Emmanuel Macron had a brush with this phenomenon even before coming to power. His campaign team’s e-mails were massively hacked, then posted on the internet only a few hours before the presidential election’s first round. These 15GB of private correspondence and internal documents unveiled the identity of some of his financial supporters. There were also messages with sexual content that were decried as fakes by the people involved.

This operation apparently had no impact on voters, unlike the leaks aimed at Hillary Clinton’s candidacy a few months earlier. But the new French president was sufficiently shocked that in his first public meeting with Vladimir Putin he felt the need to denounce the hostile activities of sites close to the Kremlin.

On both sides of the Atlantic, democracies have been distressed to learn that their electoral processes are at risk. Equally worrisome is the vulnerability of their infrastructures. At the beginning of May, the systems that refrigerate blood in several British hospitals were infected by the malware Wannacry. Several experts have blamed North Korea for this cyberattack that hit 150 countries.

In June, it was Ukraine’s turn to be at the receiving end of a massive assault on its infrastructure. Railways, banks, an airport and even the automated control systems at Chernobyl were seriously perturbed by NotPetya, software allegedly of Russian origin. In response, NATO’s secretary general requested an increase in funding for cyberdefence.

It was not the first cyberattack on a nuclear installation. In 2010, the Stuxnet worm, attributed to the US’s National Security Agency, successfully sabotaged nuclear centrifuges in Iran. Three years later, a group of Pentagon experts concluded that American nuclear weapons could also be targeted by cyberattacks.

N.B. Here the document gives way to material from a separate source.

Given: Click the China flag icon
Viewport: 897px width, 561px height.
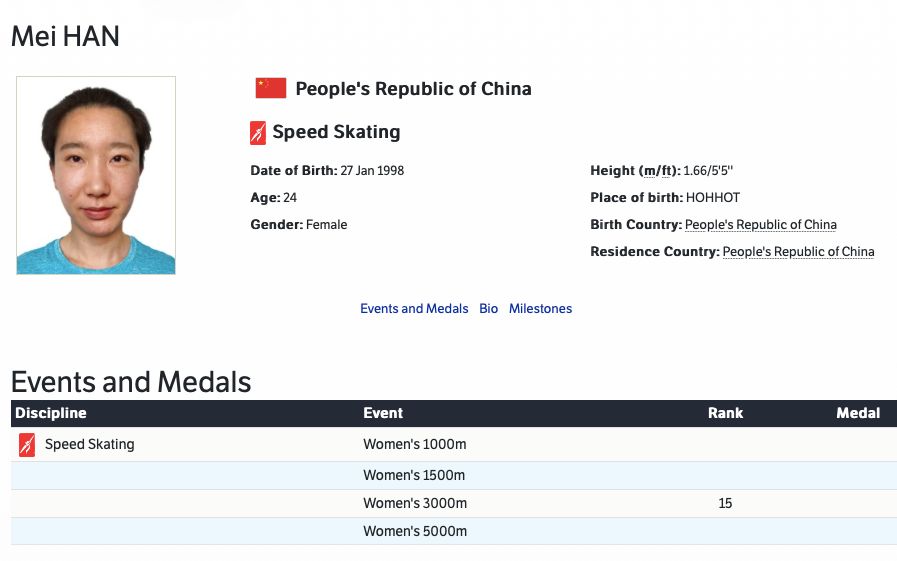Looking at the screenshot, I should [271, 88].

Trojan Horse, virus, phishing, pharming, backdoors, brute force, malvertising, zero-day vulnerability – so many new terms that refer to constantly evolving methods of cybercrime. But they are not the only source of disasters. Last June, the private data of 200 million American voters were “accidentally leaked” as a result of a misstep by Deep Root Analytics, a conservative marketing firm.

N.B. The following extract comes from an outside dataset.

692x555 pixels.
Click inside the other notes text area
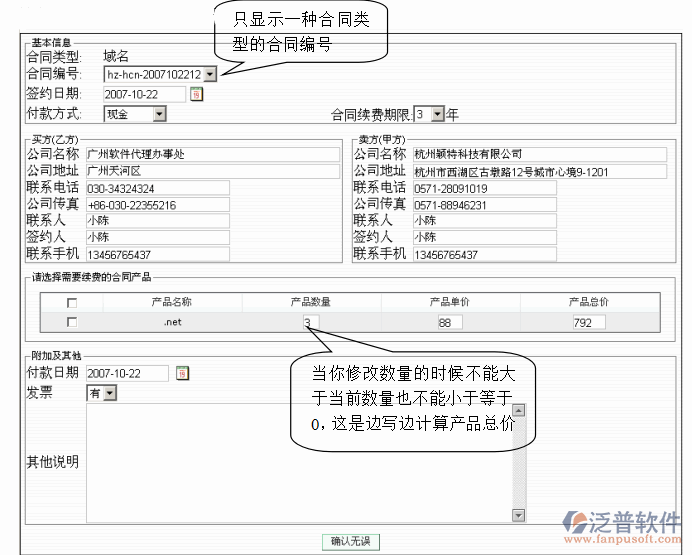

Governments are trying to bring some order to this digital chaos, but sometimes they do more harm than good. In April, Donald Trump signed an executive order authorizing internet service providers to harvest their clients’ navigation history and resell it to third parties without revealing the identity of the persons concerned. This trade in “anonymous clickstreams” was supposed to allow advertisers to target their ads more effectively by improving their understanding on online behaviour, but without violating users’ privacy.

Yet several weeks later, German journalist Svea Eckert explained how she had discovered the pornographic preferences of a German judge by “deanonymising” clickstreams purchased in all legality. Conclusion: entire universes of private data can now be obtained without breaking any law.

All this underscores a truism: our vulnerability increases in tandem with our dependency on digital services. And this is just the beginning. The development of the Internet of Things will accelerate the trend, to the great pleasure of cybercriminals, but also of companies that specialise in protection. The cybersecurity market should reach $220 billion by 2022.